[Dataset items]
*** Begin section ***

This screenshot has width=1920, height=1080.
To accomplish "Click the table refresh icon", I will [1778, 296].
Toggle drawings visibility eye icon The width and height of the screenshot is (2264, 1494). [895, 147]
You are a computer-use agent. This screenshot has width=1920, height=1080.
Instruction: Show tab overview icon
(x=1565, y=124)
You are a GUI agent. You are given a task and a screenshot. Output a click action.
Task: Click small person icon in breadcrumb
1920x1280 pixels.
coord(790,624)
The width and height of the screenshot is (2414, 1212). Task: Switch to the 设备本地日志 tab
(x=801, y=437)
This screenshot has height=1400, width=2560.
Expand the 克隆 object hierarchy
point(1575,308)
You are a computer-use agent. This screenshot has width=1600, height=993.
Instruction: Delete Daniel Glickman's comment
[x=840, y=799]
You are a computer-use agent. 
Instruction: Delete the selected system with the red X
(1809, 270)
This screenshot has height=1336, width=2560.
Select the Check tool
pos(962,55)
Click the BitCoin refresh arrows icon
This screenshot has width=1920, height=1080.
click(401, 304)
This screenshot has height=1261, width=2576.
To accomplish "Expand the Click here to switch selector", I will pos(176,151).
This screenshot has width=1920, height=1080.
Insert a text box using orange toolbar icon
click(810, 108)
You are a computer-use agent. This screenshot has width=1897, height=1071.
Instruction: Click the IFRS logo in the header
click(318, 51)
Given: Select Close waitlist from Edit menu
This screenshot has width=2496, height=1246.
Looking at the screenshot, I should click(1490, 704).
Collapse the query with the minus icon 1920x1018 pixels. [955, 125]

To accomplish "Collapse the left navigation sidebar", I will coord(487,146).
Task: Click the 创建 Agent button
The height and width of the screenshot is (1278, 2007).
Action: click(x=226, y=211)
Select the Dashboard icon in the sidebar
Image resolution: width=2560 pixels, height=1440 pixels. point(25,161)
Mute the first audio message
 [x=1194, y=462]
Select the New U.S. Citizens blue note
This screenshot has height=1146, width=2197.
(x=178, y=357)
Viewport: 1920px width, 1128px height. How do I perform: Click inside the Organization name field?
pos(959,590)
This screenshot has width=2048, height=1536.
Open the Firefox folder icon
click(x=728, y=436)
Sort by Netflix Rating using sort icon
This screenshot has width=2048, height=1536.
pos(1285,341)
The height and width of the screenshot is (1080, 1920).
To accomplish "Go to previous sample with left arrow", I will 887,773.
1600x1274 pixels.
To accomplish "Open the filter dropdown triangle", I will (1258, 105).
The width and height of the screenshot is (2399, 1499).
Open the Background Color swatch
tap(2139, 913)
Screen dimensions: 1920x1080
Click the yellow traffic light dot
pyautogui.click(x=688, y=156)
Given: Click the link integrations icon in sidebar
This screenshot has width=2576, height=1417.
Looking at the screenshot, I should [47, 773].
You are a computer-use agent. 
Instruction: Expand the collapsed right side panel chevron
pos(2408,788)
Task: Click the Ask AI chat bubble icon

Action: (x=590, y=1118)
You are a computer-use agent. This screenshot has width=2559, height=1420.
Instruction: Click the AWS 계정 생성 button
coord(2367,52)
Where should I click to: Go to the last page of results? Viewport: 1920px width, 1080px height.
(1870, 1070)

*** End section ***

- What is needed
Send back each record exactly, and include them all.

- Task answer
This screenshot has width=1920, height=1080.
To accomplish "Click the table refresh icon", I will [1778, 296].
Toggle drawings visibility eye icon The width and height of the screenshot is (2264, 1494). [895, 147]
You are a computer-use agent. This screenshot has width=1920, height=1080.
Instruction: Show tab overview icon
(x=1565, y=124)
You are a GUI agent. You are given a task and a screenshot. Output a click action.
Task: Click small person icon in breadcrumb
1920x1280 pixels.
coord(790,624)
The width and height of the screenshot is (2414, 1212). Task: Switch to the 设备本地日志 tab
(x=801, y=437)
This screenshot has height=1400, width=2560.
Expand the 克隆 object hierarchy
point(1575,308)
You are a computer-use agent. This screenshot has width=1600, height=993.
Instruction: Delete Daniel Glickman's comment
[x=840, y=799]
You are a computer-use agent. 
Instruction: Delete the selected system with the red X
(1809, 270)
This screenshot has height=1336, width=2560.
Select the Check tool
pos(962,55)
Click the BitCoin refresh arrows icon
This screenshot has width=1920, height=1080.
click(401, 304)
This screenshot has height=1261, width=2576.
To accomplish "Expand the Click here to switch selector", I will pos(176,151).
This screenshot has width=1920, height=1080.
Insert a text box using orange toolbar icon
click(810, 108)
You are a computer-use agent. This screenshot has width=1897, height=1071.
Instruction: Click the IFRS logo in the header
click(318, 51)
Given: Select Close waitlist from Edit menu
This screenshot has width=2496, height=1246.
Looking at the screenshot, I should click(1490, 704).
Collapse the query with the minus icon 1920x1018 pixels. [955, 125]

To accomplish "Collapse the left navigation sidebar", I will coord(487,146).
Task: Click the 创建 Agent button
The height and width of the screenshot is (1278, 2007).
Action: click(x=226, y=211)
Select the Dashboard icon in the sidebar
Image resolution: width=2560 pixels, height=1440 pixels. point(25,161)
Mute the first audio message
 [x=1194, y=462]
Select the New U.S. Citizens blue note
This screenshot has height=1146, width=2197.
(x=178, y=357)
Viewport: 1920px width, 1128px height. How do I perform: Click inside the Organization name field?
pos(959,590)
This screenshot has width=2048, height=1536.
Open the Firefox folder icon
click(x=728, y=436)
Sort by Netflix Rating using sort icon
This screenshot has width=2048, height=1536.
pos(1285,341)
The height and width of the screenshot is (1080, 1920).
To accomplish "Go to previous sample with left arrow", I will 887,773.
1600x1274 pixels.
To accomplish "Open the filter dropdown triangle", I will (1258, 105).
The width and height of the screenshot is (2399, 1499).
Open the Background Color swatch
tap(2139, 913)
Screen dimensions: 1920x1080
Click the yellow traffic light dot
pyautogui.click(x=688, y=156)
Given: Click the link integrations icon in sidebar
This screenshot has width=2576, height=1417.
Looking at the screenshot, I should [47, 773].
You are a computer-use agent. 
Instruction: Expand the collapsed right side panel chevron
pos(2408,788)
Task: Click the Ask AI chat bubble icon

Action: (x=590, y=1118)
You are a computer-use agent. This screenshot has width=2559, height=1420.
Instruction: Click the AWS 계정 생성 button
coord(2367,52)
Where should I click to: Go to the last page of results? Viewport: 1920px width, 1080px height.
(1870, 1070)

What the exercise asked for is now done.